[Saved entries]
※

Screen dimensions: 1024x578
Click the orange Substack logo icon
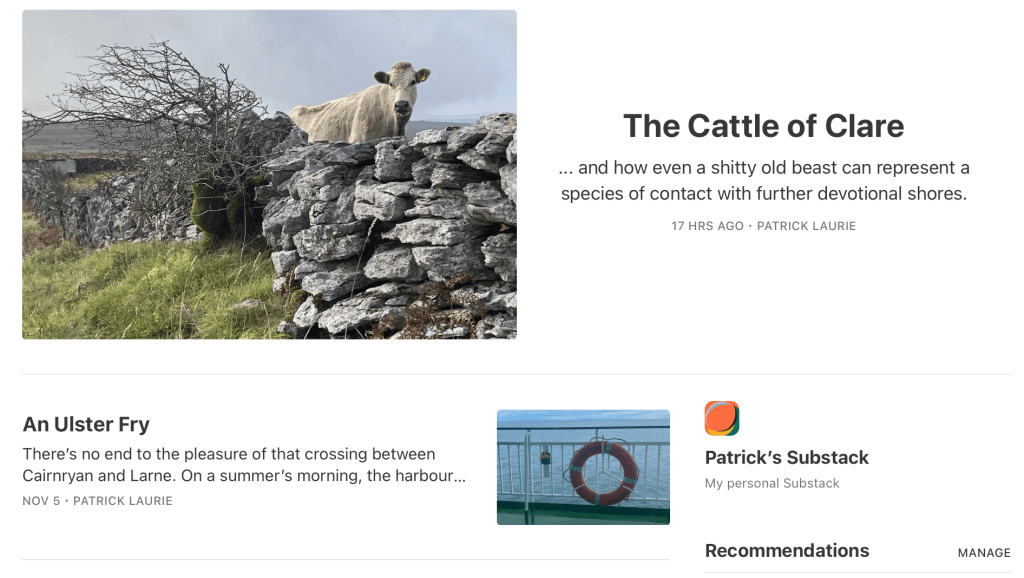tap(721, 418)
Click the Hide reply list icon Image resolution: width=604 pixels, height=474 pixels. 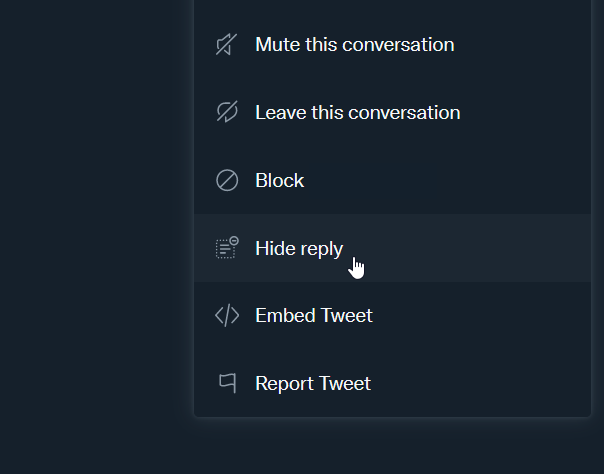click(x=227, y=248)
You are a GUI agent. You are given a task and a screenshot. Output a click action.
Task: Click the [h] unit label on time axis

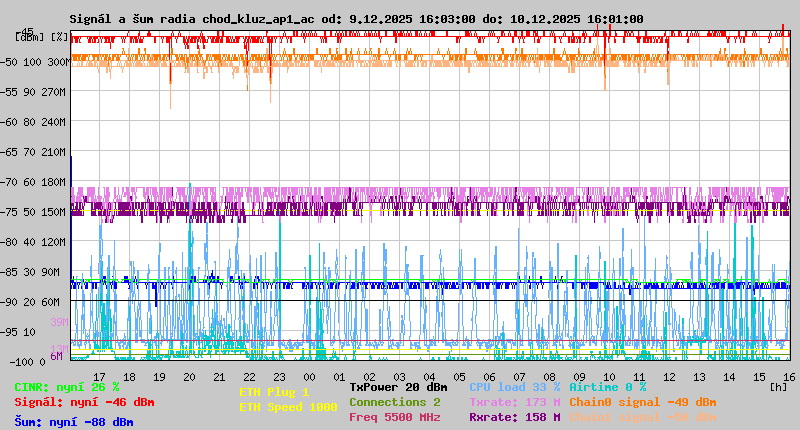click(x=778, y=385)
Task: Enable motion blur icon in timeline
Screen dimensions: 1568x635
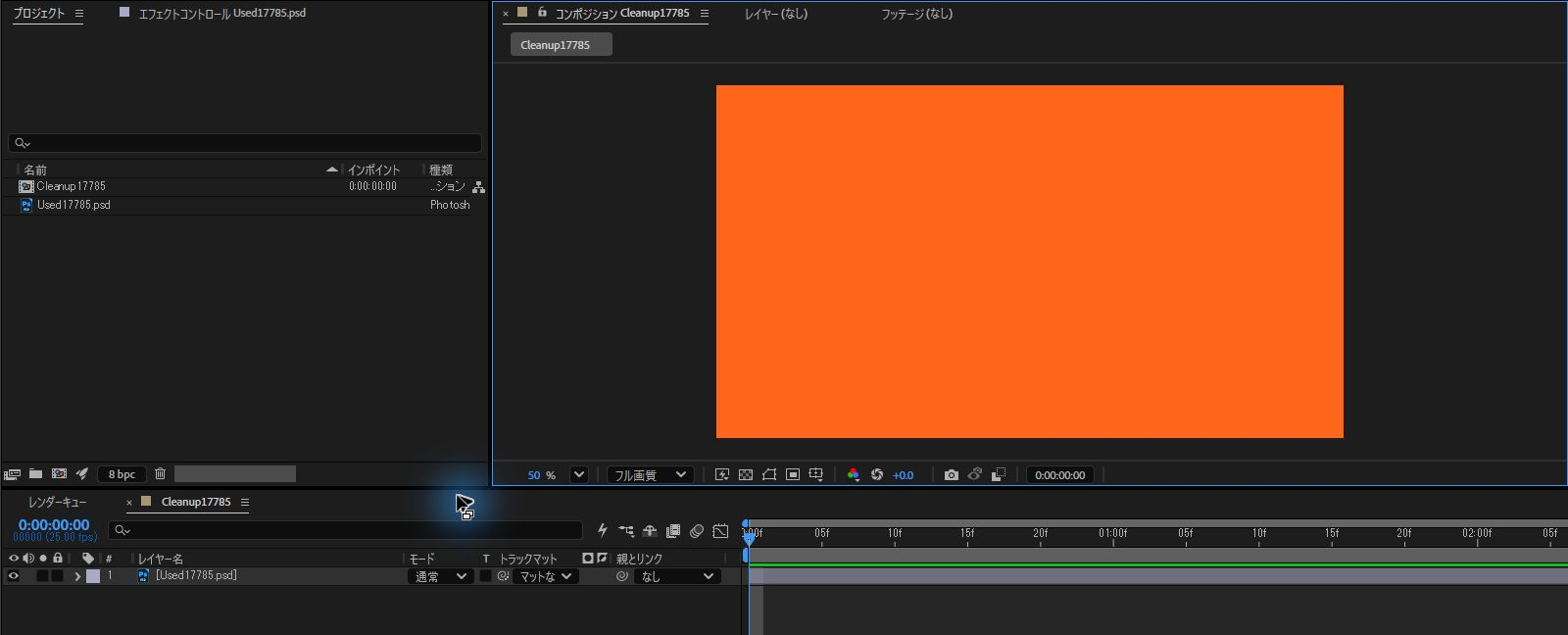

※

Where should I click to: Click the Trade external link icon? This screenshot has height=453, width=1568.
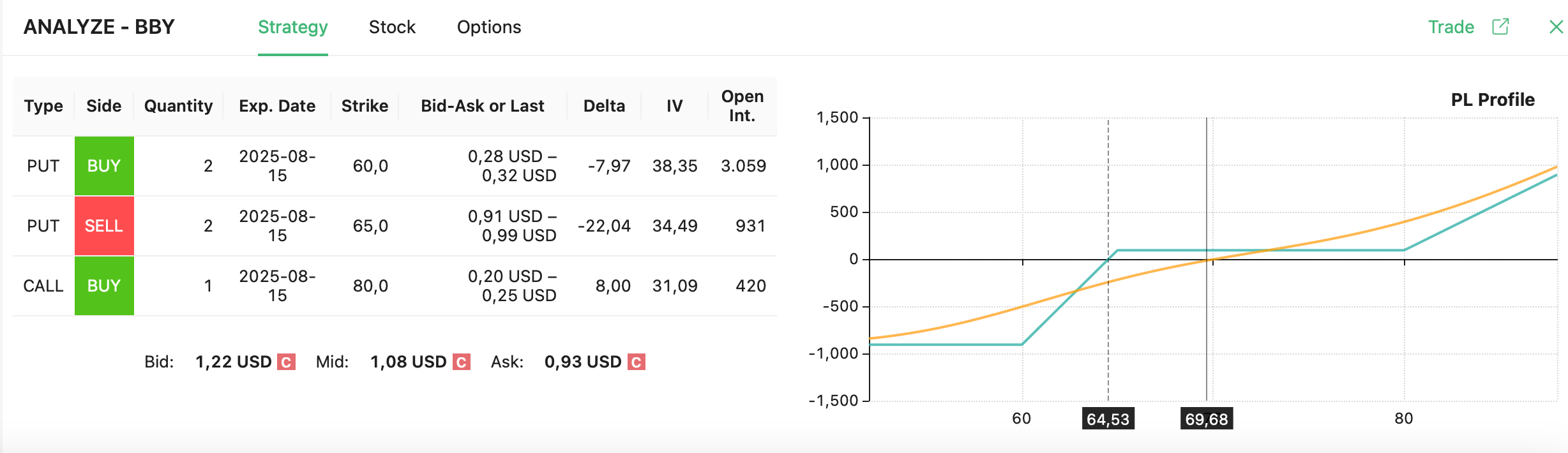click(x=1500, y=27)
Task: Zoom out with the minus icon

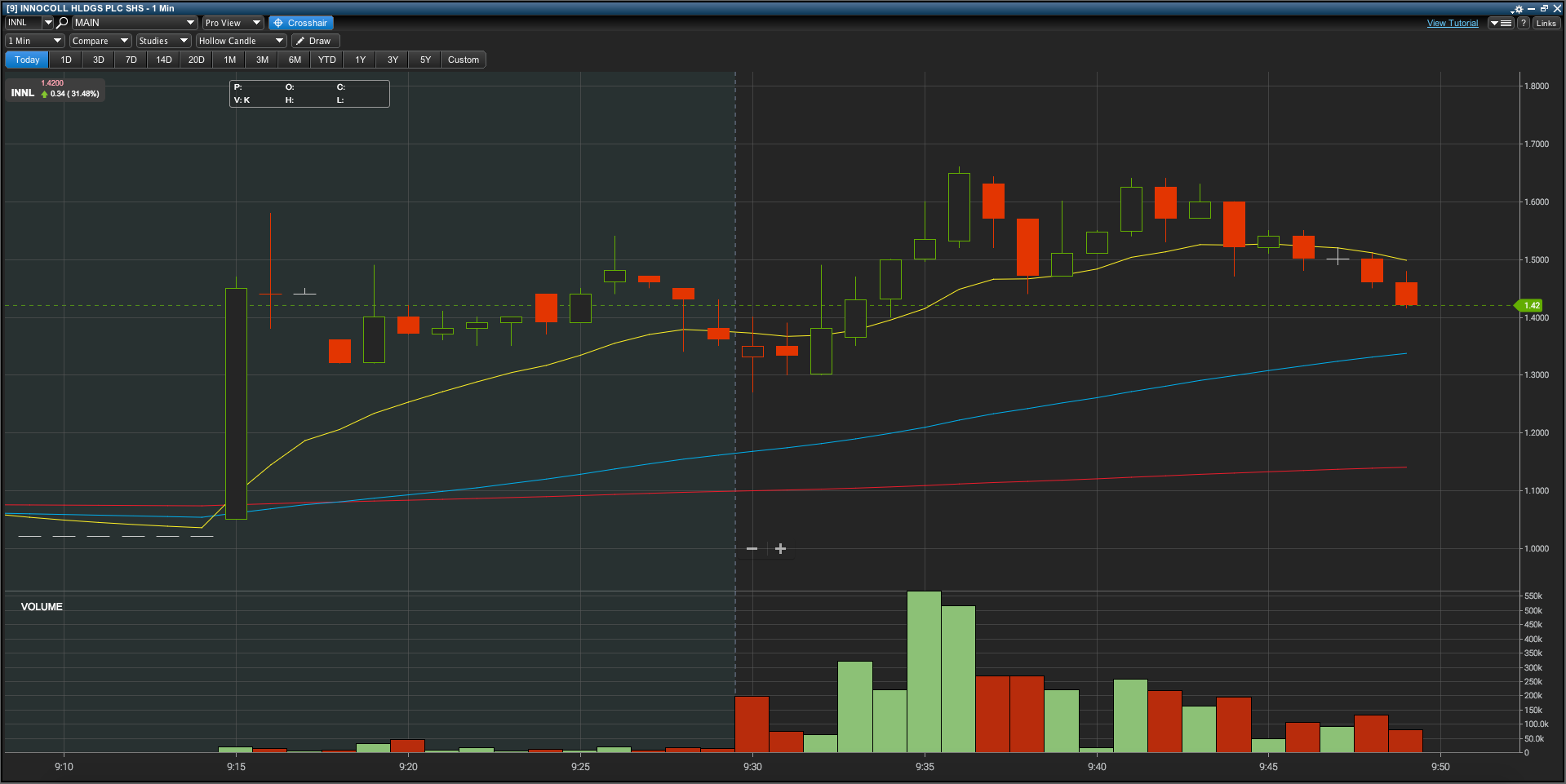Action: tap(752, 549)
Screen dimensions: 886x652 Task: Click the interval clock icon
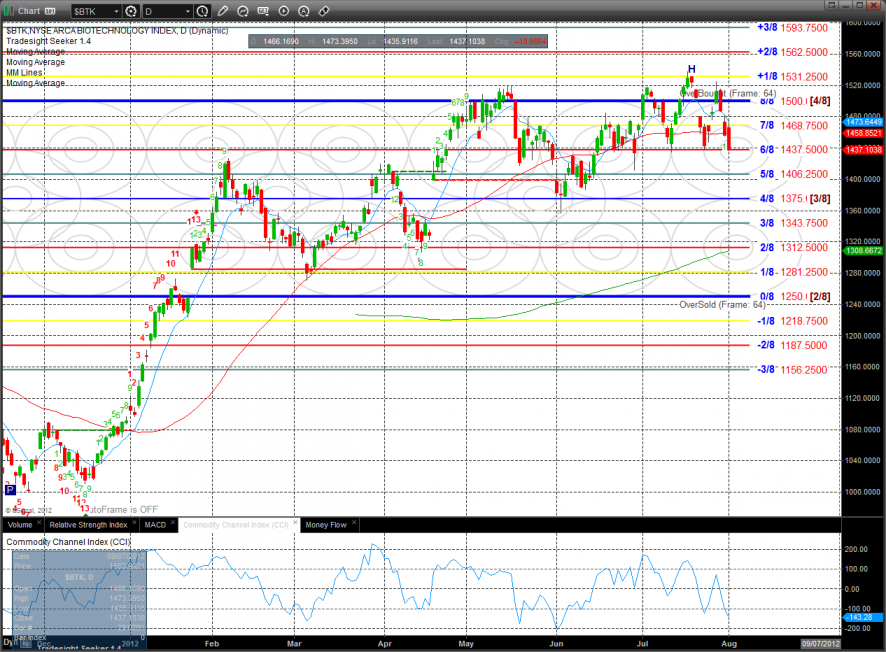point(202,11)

※

To do -
Only the lines above from the line with "Task: Enable motion blur icon in timeline" to the line with "Screen dimensions: 1568x635", those two lines included, should be reproduced exactly.

Answer box -
Task: Enable motion blur icon in timeline
Screen dimensions: 1568x635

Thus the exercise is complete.